Source material —
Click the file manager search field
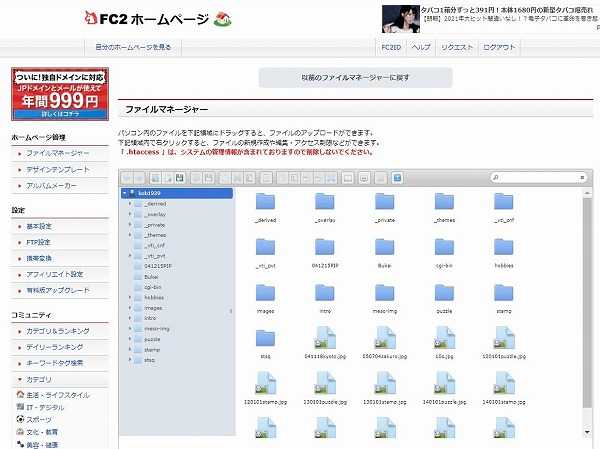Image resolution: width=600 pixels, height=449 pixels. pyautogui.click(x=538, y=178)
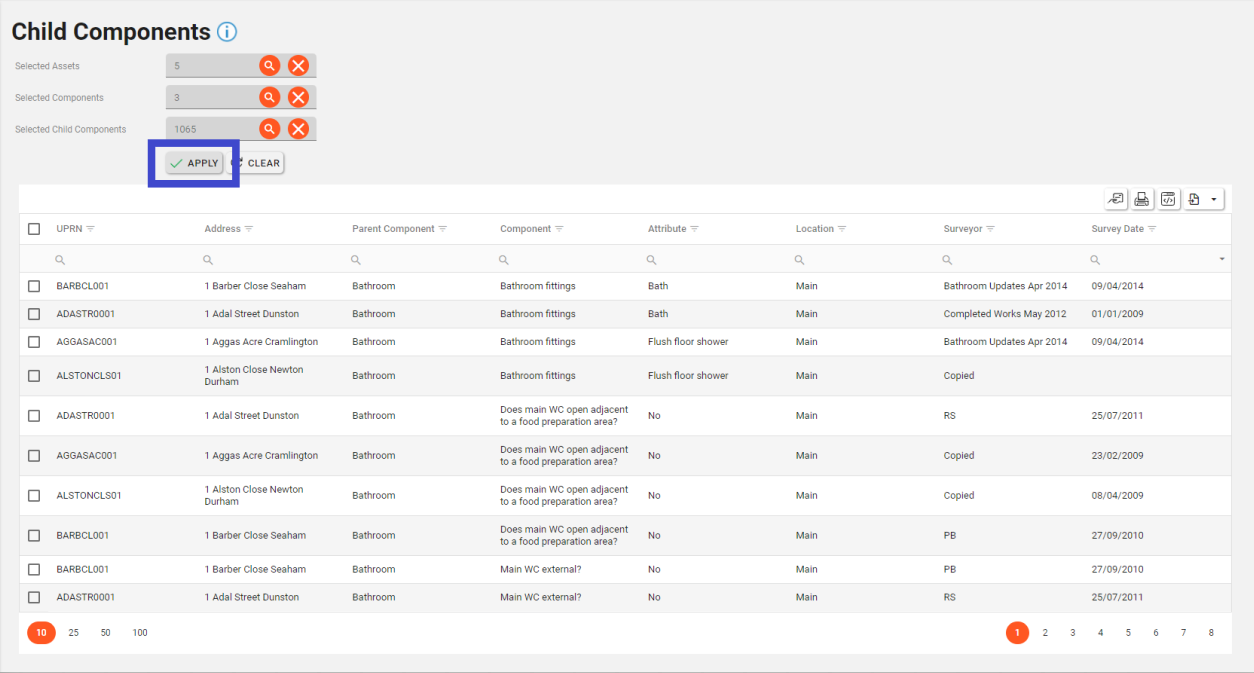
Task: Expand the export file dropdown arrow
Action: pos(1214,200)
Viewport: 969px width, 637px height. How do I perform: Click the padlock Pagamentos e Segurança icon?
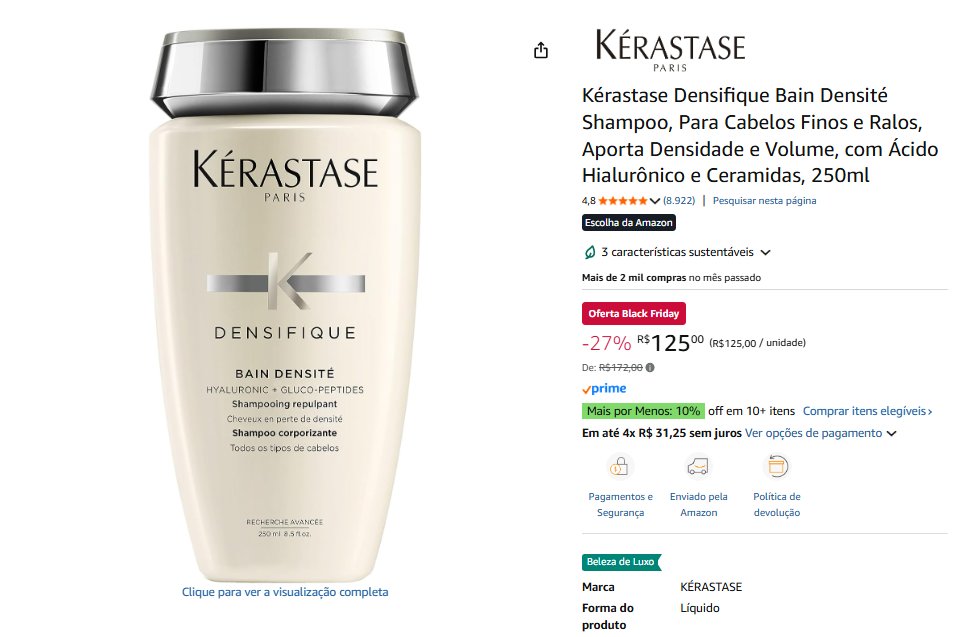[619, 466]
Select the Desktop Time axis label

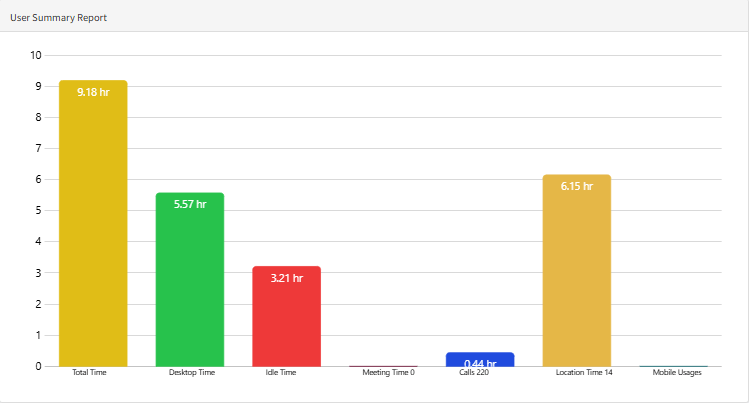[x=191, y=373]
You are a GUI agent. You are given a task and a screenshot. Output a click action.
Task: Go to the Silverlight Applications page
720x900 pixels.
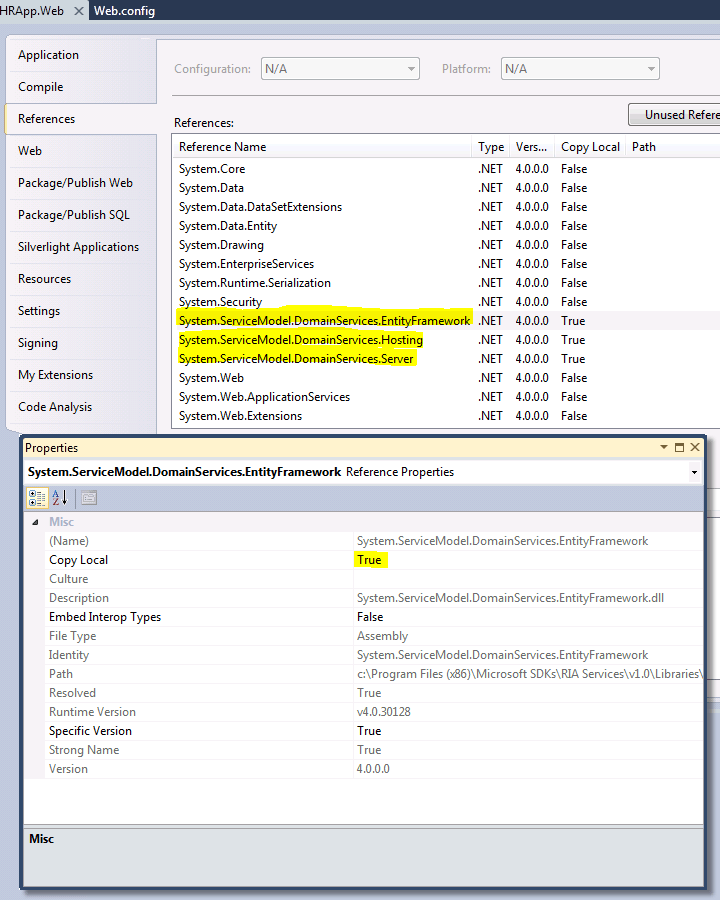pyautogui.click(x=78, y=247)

Exercise description —
Reproduce every line of the material above word for word, leaving out the pictures.

Solution to this task —
Click the file manager search field
Image resolution: width=600 pixels, height=449 pixels. pyautogui.click(x=538, y=178)
Task: Expand the export file dropdown arrow
Action: pos(1214,200)
Viewport: 969px width, 637px height. How do I perform: Click the padlock Pagamentos e Segurança icon?
[619, 466]
Select the Desktop Time axis label

[x=191, y=373]
You are a GUI agent. You are given a task and a screenshot. Output a click action.
Task: Go to the Silverlight Applications page
720x900 pixels.
pyautogui.click(x=78, y=247)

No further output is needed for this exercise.